今回のレポートで同社が異例なのは、個別障害の説明に先立ち信頼性向上の進捗を共有した点です。GitHubのトラフィックはAI支援型・エージェント型の開発ワークフローによって急速に拡大しており、これに対応するためモノリスの分割やAzureへの移行を進めています。現在、モノリスのトラフィックの40%をAzureから配信し、2月の8%から大きく伸ばしました。4カ月で実効容量を2倍以上にしたといいます。
障害の中で影響が大きかったのが、5月4日のスキーマ移行に起因する障害です。大規模で高頻度アクセスのテーブルに対する移行が、週次ピークの本番トラフィックと重なり、データベースの接続容量を飽和させました。プルリクエストが最も深刻な影響を受け、IssuesやActions、Codespaces、Copilotなど依存サービスにも波及しています。
GitHub Actionsをめぐる障害も目立ちました。5月5日と6日には、ホスト型ランナーの障害が連鎖し、前日の復旧作業が翌日の設定不具合を招くという二次障害が発生しています。さらに5月26日には、自動アカウント審査システムがActionsの認証用サービスアカウントを誤って停止し、新規ジョブが起動できなくなりました。同社は停止対象外とするサービスアカウントの許可リストを導入したと述べています。
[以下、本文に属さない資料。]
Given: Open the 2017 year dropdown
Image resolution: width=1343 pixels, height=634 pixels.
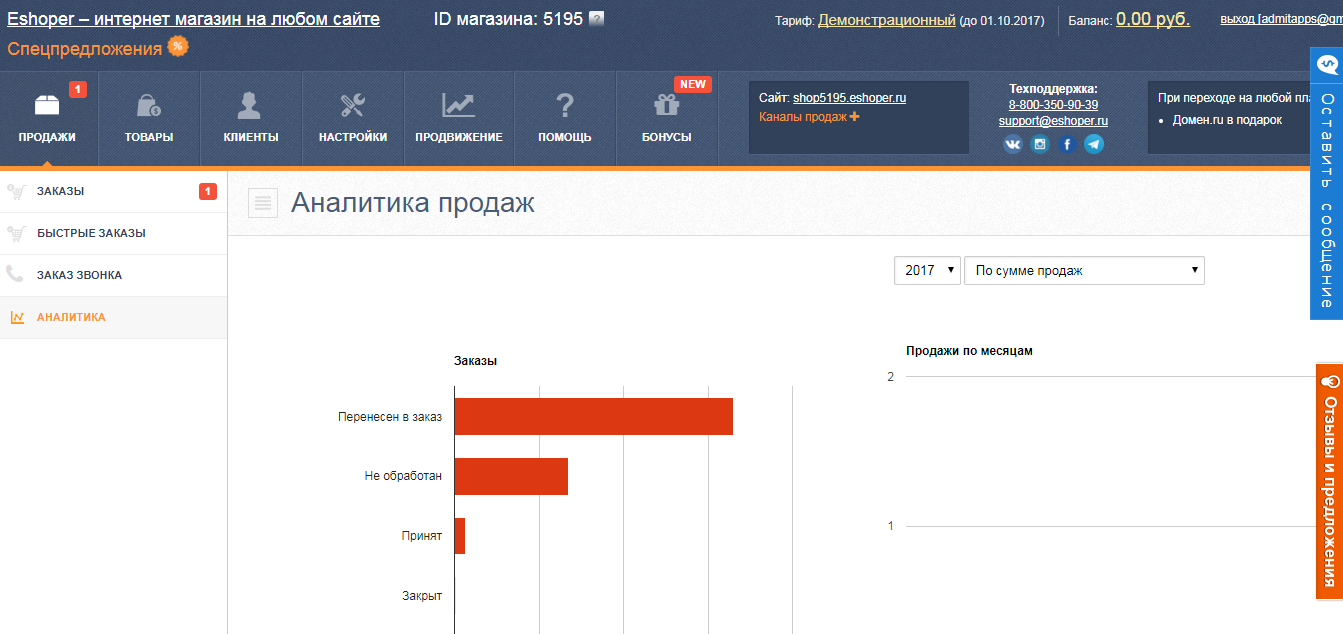Looking at the screenshot, I should (927, 270).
上流プロバイダー起因の障害も報告されました。5月28日にはResponses APIの不具合により、GPT-5.2やGPT-5.4などのモデルでエラー率が上昇し、Copilotが影響を受けています。GitHubは影響モデルからトラフィックを退避させて対処し、自動フェイルオーバーの改善を進めるとしました。経営者やエンジニアにとって、AI開発基盤の安定性がいかに事業継続に直結するかを示す事例といえるでしょう。
同社は「可用性、次に容量、最後に機能」という原則を掲げ、ユーザー認証や認可を独立ドメインに分離する作業を完了に近づけています。ステートレスな認証トークンの展開により、トラフィック急増時の負荷増幅を引き起こしていたリクエストごとのDB参照も排除しつつあります。構造的な変更によって障害要因を恒久的に取り除く方針です。